[Given data Boundary: Start]

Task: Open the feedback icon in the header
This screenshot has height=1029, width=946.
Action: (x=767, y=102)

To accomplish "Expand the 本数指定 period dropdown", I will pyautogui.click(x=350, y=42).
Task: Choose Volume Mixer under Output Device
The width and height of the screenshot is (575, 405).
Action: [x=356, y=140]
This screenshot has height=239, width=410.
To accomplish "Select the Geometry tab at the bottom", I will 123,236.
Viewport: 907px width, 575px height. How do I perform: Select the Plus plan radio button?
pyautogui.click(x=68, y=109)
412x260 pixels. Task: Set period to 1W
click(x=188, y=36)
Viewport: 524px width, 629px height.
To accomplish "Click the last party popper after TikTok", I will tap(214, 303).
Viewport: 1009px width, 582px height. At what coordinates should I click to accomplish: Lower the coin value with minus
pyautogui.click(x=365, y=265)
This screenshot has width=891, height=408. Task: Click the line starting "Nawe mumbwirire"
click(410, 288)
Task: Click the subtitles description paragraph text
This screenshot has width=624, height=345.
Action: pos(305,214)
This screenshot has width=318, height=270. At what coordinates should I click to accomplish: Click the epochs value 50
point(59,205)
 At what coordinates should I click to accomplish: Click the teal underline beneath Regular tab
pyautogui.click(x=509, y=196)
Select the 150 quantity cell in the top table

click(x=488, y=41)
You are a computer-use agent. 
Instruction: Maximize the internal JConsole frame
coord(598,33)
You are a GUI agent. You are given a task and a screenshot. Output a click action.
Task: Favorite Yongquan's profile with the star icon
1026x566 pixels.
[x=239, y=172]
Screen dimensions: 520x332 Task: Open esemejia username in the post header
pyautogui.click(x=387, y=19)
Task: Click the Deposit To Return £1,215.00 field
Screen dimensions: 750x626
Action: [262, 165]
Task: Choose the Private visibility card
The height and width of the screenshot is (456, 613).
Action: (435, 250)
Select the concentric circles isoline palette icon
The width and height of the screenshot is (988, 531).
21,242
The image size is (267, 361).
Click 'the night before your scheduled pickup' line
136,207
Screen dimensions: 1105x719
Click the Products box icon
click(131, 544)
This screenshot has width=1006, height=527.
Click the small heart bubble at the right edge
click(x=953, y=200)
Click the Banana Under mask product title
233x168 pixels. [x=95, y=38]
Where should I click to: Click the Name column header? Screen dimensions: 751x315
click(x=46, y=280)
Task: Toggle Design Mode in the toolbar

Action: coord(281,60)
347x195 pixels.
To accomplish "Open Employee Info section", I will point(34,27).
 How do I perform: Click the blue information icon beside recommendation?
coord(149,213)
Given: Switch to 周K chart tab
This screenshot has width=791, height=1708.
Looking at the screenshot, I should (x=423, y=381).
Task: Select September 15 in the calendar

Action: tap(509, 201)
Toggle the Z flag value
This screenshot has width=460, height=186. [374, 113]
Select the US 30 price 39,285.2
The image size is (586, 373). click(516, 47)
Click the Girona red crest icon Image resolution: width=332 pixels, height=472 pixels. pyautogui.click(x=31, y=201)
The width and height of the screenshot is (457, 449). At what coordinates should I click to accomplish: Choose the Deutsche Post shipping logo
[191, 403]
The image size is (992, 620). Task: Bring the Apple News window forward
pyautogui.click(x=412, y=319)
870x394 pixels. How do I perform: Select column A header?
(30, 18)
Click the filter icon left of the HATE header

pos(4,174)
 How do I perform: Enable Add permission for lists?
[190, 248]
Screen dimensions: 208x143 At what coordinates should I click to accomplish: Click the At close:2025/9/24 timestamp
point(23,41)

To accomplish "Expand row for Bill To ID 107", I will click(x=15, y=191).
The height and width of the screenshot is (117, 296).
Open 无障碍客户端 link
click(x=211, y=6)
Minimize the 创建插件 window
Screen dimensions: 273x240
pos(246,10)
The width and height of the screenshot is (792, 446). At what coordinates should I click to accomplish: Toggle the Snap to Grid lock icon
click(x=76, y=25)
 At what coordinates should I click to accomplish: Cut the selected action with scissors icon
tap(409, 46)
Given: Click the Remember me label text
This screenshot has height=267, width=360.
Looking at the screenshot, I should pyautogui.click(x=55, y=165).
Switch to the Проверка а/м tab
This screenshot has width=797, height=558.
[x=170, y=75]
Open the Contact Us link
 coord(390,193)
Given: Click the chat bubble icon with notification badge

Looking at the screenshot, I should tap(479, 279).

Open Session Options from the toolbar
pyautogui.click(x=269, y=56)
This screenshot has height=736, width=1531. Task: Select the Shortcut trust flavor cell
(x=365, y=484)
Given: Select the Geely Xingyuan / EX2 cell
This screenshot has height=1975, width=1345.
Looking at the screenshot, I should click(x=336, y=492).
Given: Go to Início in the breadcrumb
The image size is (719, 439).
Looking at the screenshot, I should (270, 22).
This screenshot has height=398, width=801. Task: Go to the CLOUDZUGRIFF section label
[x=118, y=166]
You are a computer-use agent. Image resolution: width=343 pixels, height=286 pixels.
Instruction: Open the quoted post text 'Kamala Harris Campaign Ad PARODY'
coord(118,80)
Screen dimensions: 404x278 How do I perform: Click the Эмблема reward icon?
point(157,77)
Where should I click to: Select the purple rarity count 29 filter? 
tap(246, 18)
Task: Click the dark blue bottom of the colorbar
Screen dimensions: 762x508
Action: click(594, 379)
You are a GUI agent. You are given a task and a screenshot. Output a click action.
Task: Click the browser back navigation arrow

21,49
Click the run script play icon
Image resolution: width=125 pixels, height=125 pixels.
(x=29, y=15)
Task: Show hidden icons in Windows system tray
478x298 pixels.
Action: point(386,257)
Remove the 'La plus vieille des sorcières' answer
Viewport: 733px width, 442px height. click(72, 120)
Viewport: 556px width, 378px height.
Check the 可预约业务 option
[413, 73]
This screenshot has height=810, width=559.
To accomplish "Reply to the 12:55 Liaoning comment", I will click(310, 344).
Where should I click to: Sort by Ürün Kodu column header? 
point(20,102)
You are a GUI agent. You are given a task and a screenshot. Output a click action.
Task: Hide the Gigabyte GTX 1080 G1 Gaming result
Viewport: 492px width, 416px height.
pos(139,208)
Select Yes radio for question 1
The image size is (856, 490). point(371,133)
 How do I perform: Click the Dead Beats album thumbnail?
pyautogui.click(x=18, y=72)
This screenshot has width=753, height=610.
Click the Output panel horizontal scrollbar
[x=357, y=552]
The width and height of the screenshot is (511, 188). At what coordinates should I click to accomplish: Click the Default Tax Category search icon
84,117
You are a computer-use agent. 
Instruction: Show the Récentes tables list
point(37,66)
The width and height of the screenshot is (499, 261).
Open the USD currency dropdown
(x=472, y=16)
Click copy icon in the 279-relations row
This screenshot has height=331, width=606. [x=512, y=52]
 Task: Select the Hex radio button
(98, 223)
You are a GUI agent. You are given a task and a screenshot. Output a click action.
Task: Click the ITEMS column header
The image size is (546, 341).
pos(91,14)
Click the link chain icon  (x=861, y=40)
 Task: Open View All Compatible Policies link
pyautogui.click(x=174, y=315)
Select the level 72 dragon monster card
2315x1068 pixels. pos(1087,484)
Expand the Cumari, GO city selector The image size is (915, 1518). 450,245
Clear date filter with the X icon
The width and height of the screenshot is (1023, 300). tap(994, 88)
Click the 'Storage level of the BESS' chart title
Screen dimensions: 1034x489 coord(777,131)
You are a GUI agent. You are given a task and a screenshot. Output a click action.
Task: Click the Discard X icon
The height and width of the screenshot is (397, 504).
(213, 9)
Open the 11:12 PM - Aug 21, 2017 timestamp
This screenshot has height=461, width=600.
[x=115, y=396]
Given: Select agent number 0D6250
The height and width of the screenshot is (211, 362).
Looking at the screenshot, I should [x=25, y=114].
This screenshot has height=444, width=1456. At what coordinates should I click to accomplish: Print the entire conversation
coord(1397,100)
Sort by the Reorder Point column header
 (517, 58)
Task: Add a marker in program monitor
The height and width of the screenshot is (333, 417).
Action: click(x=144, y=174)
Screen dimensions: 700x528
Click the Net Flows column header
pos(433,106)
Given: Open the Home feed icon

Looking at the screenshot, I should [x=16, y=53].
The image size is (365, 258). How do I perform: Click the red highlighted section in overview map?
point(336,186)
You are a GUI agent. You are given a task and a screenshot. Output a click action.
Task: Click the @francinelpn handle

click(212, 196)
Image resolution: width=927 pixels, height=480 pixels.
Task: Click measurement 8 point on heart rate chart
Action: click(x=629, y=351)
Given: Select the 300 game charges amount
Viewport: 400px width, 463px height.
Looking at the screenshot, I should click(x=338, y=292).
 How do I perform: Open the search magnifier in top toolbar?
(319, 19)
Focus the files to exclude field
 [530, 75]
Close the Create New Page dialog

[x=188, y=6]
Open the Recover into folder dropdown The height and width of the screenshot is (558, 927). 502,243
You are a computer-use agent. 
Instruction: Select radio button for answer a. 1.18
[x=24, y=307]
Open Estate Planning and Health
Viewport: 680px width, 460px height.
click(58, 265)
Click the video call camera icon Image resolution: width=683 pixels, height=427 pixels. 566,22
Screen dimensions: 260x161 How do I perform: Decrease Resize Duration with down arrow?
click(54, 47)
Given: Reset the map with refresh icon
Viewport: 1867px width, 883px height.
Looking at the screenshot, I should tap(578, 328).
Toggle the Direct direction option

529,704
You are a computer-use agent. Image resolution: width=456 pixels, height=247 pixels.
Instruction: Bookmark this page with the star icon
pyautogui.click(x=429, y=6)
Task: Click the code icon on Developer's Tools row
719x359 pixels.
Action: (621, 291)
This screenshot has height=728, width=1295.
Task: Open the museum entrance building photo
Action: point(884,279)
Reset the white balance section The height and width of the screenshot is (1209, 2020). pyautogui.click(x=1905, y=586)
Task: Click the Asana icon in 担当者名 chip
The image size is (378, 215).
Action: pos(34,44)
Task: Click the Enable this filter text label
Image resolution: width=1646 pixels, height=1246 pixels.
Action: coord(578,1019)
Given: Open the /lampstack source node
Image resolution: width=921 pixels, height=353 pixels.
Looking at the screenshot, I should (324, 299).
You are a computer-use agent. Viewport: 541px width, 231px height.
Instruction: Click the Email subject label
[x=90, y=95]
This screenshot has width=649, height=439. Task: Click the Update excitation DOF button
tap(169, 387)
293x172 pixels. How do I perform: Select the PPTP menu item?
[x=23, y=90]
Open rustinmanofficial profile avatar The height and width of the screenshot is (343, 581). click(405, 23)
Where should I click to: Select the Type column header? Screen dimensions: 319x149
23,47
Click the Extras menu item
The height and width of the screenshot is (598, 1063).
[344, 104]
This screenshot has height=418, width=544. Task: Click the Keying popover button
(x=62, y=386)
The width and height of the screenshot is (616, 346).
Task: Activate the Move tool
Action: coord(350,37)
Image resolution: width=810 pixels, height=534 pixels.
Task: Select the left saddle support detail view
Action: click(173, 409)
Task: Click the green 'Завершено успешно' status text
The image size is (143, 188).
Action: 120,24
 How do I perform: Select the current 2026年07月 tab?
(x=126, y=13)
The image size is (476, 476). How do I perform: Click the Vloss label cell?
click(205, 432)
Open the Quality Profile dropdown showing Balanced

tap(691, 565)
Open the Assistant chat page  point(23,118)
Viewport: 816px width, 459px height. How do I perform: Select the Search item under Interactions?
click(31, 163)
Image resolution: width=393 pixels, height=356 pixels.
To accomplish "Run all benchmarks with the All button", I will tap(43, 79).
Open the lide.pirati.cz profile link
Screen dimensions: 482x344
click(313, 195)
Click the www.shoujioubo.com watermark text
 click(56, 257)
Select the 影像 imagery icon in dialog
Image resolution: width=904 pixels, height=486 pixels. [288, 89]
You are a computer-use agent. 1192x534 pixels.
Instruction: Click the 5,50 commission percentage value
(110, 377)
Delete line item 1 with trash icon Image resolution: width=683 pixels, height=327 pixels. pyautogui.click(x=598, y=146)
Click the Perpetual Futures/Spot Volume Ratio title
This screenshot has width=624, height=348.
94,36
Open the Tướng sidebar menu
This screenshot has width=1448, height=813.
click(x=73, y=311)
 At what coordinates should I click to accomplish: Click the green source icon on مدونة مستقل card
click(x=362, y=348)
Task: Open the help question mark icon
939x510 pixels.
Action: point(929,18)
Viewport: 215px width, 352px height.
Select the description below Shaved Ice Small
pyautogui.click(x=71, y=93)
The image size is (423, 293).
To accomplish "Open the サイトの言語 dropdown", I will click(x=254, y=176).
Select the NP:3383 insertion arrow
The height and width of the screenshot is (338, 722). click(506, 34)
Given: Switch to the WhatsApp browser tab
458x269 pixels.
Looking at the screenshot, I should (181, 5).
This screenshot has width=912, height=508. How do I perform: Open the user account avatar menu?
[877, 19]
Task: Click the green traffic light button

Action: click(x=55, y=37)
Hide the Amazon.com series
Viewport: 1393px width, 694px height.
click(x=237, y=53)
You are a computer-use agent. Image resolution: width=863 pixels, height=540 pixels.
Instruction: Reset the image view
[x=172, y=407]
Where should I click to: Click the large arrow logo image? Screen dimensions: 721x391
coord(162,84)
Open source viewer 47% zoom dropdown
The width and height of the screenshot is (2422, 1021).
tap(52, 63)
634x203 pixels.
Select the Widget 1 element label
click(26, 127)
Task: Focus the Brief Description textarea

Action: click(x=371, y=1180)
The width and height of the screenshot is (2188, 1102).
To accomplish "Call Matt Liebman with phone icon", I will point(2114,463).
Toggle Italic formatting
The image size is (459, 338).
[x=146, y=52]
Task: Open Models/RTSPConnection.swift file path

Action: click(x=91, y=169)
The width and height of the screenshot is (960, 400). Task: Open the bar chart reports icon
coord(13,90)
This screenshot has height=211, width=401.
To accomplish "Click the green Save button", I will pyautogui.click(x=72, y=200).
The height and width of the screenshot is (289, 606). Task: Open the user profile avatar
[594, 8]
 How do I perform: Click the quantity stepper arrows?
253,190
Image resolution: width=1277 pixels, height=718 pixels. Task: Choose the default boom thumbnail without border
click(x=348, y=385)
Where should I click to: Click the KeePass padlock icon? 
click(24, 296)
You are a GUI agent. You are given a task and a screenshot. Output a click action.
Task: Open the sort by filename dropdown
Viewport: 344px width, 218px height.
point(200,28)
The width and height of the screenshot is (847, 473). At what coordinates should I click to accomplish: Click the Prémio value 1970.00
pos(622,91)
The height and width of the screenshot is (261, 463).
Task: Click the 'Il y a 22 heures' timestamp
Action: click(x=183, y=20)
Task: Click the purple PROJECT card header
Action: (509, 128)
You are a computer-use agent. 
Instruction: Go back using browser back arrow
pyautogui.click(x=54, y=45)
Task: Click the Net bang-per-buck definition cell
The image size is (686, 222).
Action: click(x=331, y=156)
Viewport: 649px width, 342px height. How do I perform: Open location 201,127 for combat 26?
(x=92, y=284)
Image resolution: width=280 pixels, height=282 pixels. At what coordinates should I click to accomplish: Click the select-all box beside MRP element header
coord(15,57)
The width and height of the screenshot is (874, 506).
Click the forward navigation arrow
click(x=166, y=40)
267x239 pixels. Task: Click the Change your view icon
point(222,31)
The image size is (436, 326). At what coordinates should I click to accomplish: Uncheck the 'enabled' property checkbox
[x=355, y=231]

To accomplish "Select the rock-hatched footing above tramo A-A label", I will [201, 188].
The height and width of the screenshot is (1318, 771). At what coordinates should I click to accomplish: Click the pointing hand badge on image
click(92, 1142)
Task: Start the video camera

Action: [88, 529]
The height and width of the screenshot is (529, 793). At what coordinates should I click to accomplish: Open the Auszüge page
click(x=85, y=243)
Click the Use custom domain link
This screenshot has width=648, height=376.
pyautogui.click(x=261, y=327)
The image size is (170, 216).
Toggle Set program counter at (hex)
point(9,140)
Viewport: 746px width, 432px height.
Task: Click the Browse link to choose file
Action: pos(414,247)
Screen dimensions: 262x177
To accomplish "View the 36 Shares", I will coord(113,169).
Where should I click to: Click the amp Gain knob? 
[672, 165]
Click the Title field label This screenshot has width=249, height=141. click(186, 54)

[Given data Boundary: End]

_Exercise prompt_
Return the entries above unchanged, starting at the first line and stopping after the line with "Task: Click the subtitles".

_Written solution_
Task: Open the feedback icon in the header
This screenshot has height=1029, width=946.
Action: (x=767, y=102)

To accomplish "Expand the 本数指定 period dropdown", I will pyautogui.click(x=350, y=42).
Task: Choose Volume Mixer under Output Device
The width and height of the screenshot is (575, 405).
Action: [x=356, y=140]
This screenshot has height=239, width=410.
To accomplish "Select the Geometry tab at the bottom", I will 123,236.
Viewport: 907px width, 575px height. How do I perform: Select the Plus plan radio button?
pyautogui.click(x=68, y=109)
412x260 pixels. Task: Set period to 1W
click(x=188, y=36)
Viewport: 524px width, 629px height.
To accomplish "Click the last party popper after TikTok", I will tap(214, 303).
Viewport: 1009px width, 582px height. At what coordinates should I click to accomplish: Lower the coin value with minus
pyautogui.click(x=365, y=265)
This screenshot has width=891, height=408. Task: Click the line starting "Nawe mumbwirire"
click(410, 288)
Task: Click the subtitles description paragraph text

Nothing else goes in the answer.